A Federação Interestadual de Metalúrgicos e Metalúrgicas do Brasil (Fitmetal) avalia como correta a decisão anunciada nesta quarta-feira (11) pelo Banco Central (BC), de reduzir em 0,75 ponto percentual a taxa de juros praticada no país. No entanto, diante do atual cenário de desemprego e de ociosidade da indústria nacional, a medida é insuficiente.

Após dois dias de reunião, o Comitê de Política Monetária (Copom) do BC decidiu fixar a taxa de juros em 13% ao ano. Pela manhã, havia sido divulgada a taxa oficial de inflação no Brasil em 2016: 6,29%. Em 2015, o índice chegou a 10,67%.

A despeito desse corte, o Brasil segue na incômoda posição de líder mundial de juros reais (cálculo feito a partir do valor da taxa de juros anual menos a inflação do mesmo período). Com a inflação em queda, seria possível reduzir de forma muito mais drástica a taxa de juros do país, como forma de estimular a produção e gerar novos empregos. No entanto, o governo ilegítimo mais uma vez opta por seguir a cartilha do sistema financeiro, que ao longo desta semana já antecipava por meio da imprensa qual deveria ser o corte a ser executado pelo Banco Central.
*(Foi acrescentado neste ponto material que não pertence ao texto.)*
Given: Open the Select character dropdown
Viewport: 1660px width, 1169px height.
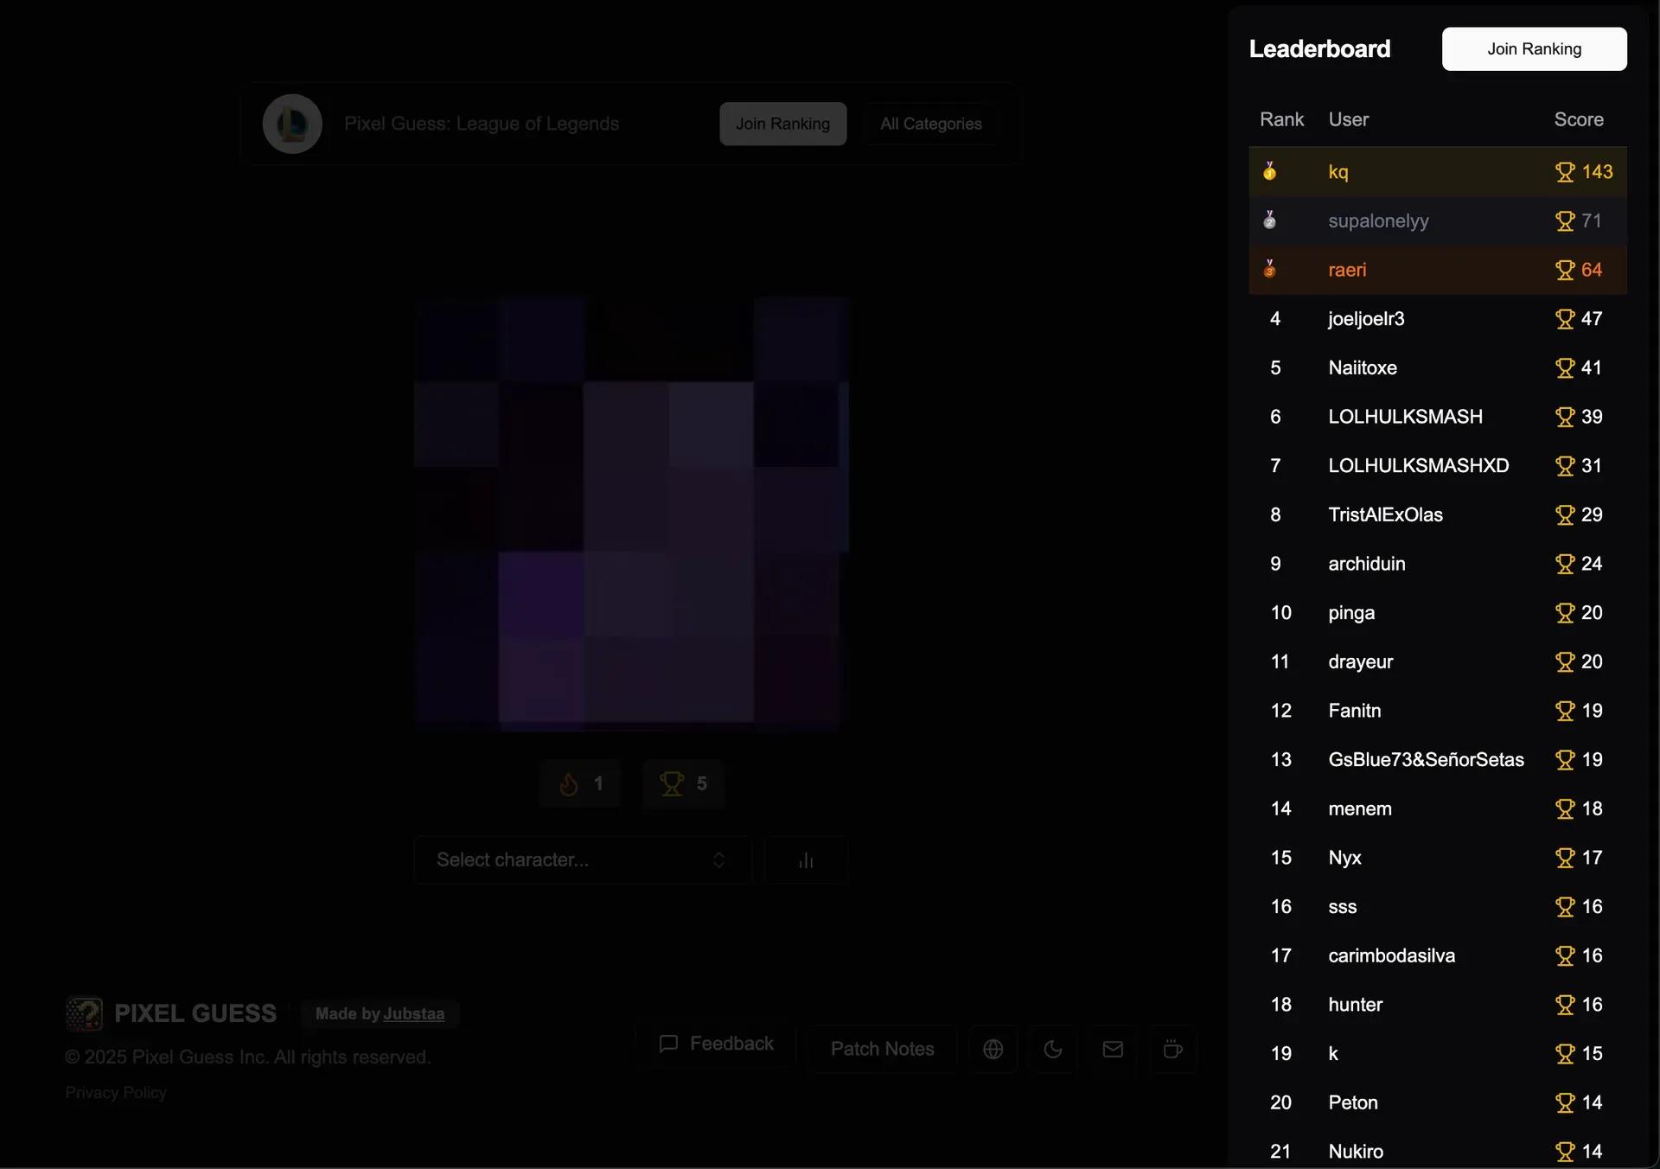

Dados divulgados neste começo de 2017 demonstram a gravidade do problema no setor industrial do Brasil, diretamente afetado pelos juros altos. A produção, entre janeiro e novembro de 2016, segundo o IBGE, teve uma queda de 7,1%. Por todo o país, o número de metalúrgicos e metalúrgicas que perderam seus empregos só aumenta a cada mês. O nível de ociosidade do parque fabril nacional chegou a 27,2%, maior índice desde 2002.

A Fitmetal espera que a taxa de juros continue a cair no decorrer de 2017. Essa é uma demanda antiga de todo o movimento sindical, assim como outras mudanças fundamentais na política macroeconômica do país. Os bancos certamente irão pressionar o governo golpista a manter a Selic em níveis elevados, fato que nos obriga, enquanto representantes da classe trabalhadora, a ampliar nossa capacidade de mobilização em defesa do emprego, do fortalecimento da indústria e da retomada de um projeto nacional de desenvolvimento.